### [Exercise instructions]
Return all the records, each one exactly as given.

[Items from a dataset]
--------------------
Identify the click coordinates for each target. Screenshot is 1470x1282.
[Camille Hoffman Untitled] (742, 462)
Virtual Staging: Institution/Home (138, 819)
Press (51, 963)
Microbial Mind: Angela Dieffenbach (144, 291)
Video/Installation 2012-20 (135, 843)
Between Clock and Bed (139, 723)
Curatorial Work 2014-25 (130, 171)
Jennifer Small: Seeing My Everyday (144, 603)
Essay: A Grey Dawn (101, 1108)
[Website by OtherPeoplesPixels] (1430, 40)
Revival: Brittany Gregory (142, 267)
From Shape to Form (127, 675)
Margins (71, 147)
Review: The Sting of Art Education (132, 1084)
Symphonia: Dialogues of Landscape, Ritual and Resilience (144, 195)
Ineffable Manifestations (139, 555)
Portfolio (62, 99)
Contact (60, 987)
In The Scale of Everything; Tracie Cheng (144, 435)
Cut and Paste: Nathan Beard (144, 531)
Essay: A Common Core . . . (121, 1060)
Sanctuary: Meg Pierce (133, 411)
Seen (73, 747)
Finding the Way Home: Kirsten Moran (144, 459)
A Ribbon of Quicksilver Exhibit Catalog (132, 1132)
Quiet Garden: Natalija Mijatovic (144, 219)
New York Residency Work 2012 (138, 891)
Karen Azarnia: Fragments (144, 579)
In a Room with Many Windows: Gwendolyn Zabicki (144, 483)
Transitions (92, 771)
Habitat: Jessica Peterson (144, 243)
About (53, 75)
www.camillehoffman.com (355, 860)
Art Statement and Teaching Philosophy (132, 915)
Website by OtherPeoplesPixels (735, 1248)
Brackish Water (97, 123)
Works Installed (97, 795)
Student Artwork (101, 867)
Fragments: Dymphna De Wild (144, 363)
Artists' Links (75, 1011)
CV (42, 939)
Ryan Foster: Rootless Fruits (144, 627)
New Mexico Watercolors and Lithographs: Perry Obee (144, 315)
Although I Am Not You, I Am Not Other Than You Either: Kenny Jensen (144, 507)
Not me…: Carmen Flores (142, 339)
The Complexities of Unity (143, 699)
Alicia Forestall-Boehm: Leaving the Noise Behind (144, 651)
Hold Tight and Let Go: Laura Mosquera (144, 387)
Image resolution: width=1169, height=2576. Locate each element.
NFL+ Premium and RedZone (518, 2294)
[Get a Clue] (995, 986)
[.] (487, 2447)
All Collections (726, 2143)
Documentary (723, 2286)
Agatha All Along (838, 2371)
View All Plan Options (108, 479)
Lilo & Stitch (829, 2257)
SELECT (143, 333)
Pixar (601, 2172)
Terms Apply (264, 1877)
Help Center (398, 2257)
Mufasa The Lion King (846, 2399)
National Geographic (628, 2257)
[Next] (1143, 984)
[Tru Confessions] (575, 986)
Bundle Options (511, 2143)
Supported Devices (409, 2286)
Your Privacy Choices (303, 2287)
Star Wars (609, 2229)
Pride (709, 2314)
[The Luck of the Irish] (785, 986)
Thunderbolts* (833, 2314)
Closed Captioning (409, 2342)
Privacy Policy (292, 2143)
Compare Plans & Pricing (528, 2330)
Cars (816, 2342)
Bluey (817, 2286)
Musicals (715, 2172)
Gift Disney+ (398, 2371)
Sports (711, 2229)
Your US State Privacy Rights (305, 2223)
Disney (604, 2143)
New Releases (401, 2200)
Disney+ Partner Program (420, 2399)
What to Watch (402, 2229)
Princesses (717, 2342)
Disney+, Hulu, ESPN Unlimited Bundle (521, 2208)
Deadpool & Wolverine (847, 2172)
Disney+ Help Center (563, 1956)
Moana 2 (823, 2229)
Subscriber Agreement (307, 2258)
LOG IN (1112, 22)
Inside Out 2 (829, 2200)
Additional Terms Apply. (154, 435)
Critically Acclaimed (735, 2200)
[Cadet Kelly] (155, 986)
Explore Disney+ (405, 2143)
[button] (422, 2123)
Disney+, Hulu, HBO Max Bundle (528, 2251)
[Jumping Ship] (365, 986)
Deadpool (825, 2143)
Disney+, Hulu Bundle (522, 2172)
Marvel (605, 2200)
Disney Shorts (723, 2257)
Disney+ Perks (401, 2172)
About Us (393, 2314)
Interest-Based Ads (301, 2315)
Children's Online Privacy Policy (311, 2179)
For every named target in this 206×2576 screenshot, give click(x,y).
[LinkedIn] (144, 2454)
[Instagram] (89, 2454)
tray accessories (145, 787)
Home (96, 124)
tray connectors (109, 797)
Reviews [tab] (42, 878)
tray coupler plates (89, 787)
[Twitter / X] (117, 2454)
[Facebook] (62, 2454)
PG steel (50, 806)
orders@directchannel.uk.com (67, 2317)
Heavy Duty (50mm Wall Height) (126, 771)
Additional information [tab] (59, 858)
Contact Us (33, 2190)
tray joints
--------------------
### [Response below]
Identify the click coordinates for each target. Screenshot is 1470x1282.
[Camille Hoffman Untitled] (742, 462)
Virtual Staging: Institution/Home (138, 819)
Press (51, 963)
Microbial Mind: Angela Dieffenbach (144, 291)
Video/Installation 2012-20 (135, 843)
Between Clock and Bed (139, 723)
Curatorial Work 2014-25 (130, 171)
Jennifer Small: Seeing My Everyday (144, 603)
Essay: A Grey Dawn (101, 1108)
[Website by OtherPeoplesPixels] (1430, 40)
Revival: Brittany Gregory (142, 267)
From Shape to Form (127, 675)
Margins (71, 147)
Review: The Sting of Art Education (132, 1084)
Symphonia: Dialogues of Landscape, Ritual and Resilience (144, 195)
Ineffable Manifestations (139, 555)
Portfolio (62, 99)
Contact (60, 987)
In The Scale of Everything; Tracie Cheng (144, 435)
Cut and Paste: Nathan Beard (144, 531)
Essay: A Common Core . . . (121, 1060)
Sanctuary: Meg Pierce (133, 411)
Seen (73, 747)
Finding the Way Home: Kirsten Moran (144, 459)
A Ribbon of Quicksilver Exhibit Catalog (132, 1132)
Quiet Garden: Natalija Mijatovic (144, 219)
New York Residency Work 2012 (138, 891)
Karen Azarnia: Fragments (144, 579)
In a Room with Many Windows: Gwendolyn Zabicki (144, 483)
Transitions (92, 771)
Habitat: Jessica Peterson (144, 243)
About (53, 75)
www.camillehoffman.com (355, 860)
Art Statement and Teaching Philosophy (132, 915)
Website by OtherPeoplesPixels (735, 1248)
Brackish Water (97, 123)
Works Installed (97, 795)
Student Artwork (101, 867)
Fragments: Dymphna De Wild (144, 363)
Artists' Links (75, 1011)
CV (42, 939)
Ryan Foster: Rootless Fruits (144, 627)
New Mexico Watercolors and Lithographs: Perry Obee (144, 315)
Although I Am Not You, I Am Not Other Than You Either: Kenny Jensen (144, 507)
Not me…: Carmen Flores (142, 339)
The Complexities of Unity (143, 699)
Alicia Forestall-Boehm: Leaving the Noise Behind (144, 651)
Hold Tight and Let Go: Laura Mosquera (144, 387)
Image resolution: width=1169, height=2576. Locate each element.
NFL+ Premium and RedZone (518, 2294)
[Get a Clue] (995, 986)
[.] (487, 2447)
All Collections (726, 2143)
Documentary (723, 2286)
Agatha All Along (838, 2371)
View All Plan Options (108, 479)
Lilo & Stitch (829, 2257)
SELECT (143, 333)
Pixar (601, 2172)
Terms Apply (264, 1877)
Help Center (398, 2257)
Mufasa The Lion King (846, 2399)
National Geographic (628, 2257)
[Next] (1143, 984)
[Tru Confessions] (575, 986)
Bundle Options (511, 2143)
Supported Devices (409, 2286)
Your Privacy Choices (303, 2287)
Star Wars (609, 2229)
Pride (709, 2314)
[The Luck of the Irish] (785, 986)
Thunderbolts* (833, 2314)
Closed Captioning (409, 2342)
Privacy Policy (292, 2143)
Compare Plans & Pricing (528, 2330)
Cars (816, 2342)
Bluey (817, 2286)
Musicals (715, 2172)
Gift Disney+ (398, 2371)
Sports (711, 2229)
Your US State Privacy Rights (305, 2223)
Disney (604, 2143)
New Releases (401, 2200)
Disney+ Partner Program (420, 2399)
What to Watch (402, 2229)
Princesses (717, 2342)
Disney+, Hulu, ESPN Unlimited Bundle (521, 2208)
Deadpool & Wolverine (847, 2172)
Disney+ Help Center (563, 1956)
Moana 2 (823, 2229)
Subscriber Agreement (307, 2258)
LOG IN (1112, 22)
Inside Out 2 (829, 2200)
Additional Terms Apply. (154, 435)
Critically Acclaimed (735, 2200)
[Cadet Kelly] (155, 986)
Explore Disney+ (405, 2143)
[button] (422, 2123)
Disney+, Hulu, HBO Max Bundle (528, 2251)
[Jumping Ship] (365, 986)
Deadpool (825, 2143)
Disney+, Hulu Bundle (522, 2172)
Marvel (605, 2200)
Disney Shorts (723, 2257)
Disney+ Perks (401, 2172)
About Us (393, 2314)
Interest-Based Ads (301, 2315)
Children's Online Privacy Policy (311, 2179)
For every named target in this 206×2576 screenshot, give click(x,y).
[LinkedIn] (144, 2454)
[Instagram] (89, 2454)
tray accessories (145, 787)
Home (96, 124)
tray connectors (109, 797)
Reviews [tab] (42, 878)
tray coupler plates (89, 787)
[Twitter / X] (117, 2454)
[Facebook] (62, 2454)
PG steel (50, 806)
orders@directchannel.uk.com (67, 2317)
Heavy Duty (50mm Wall Height) (126, 771)
Additional information [tab] (59, 858)
Contact Us (33, 2190)
tray joints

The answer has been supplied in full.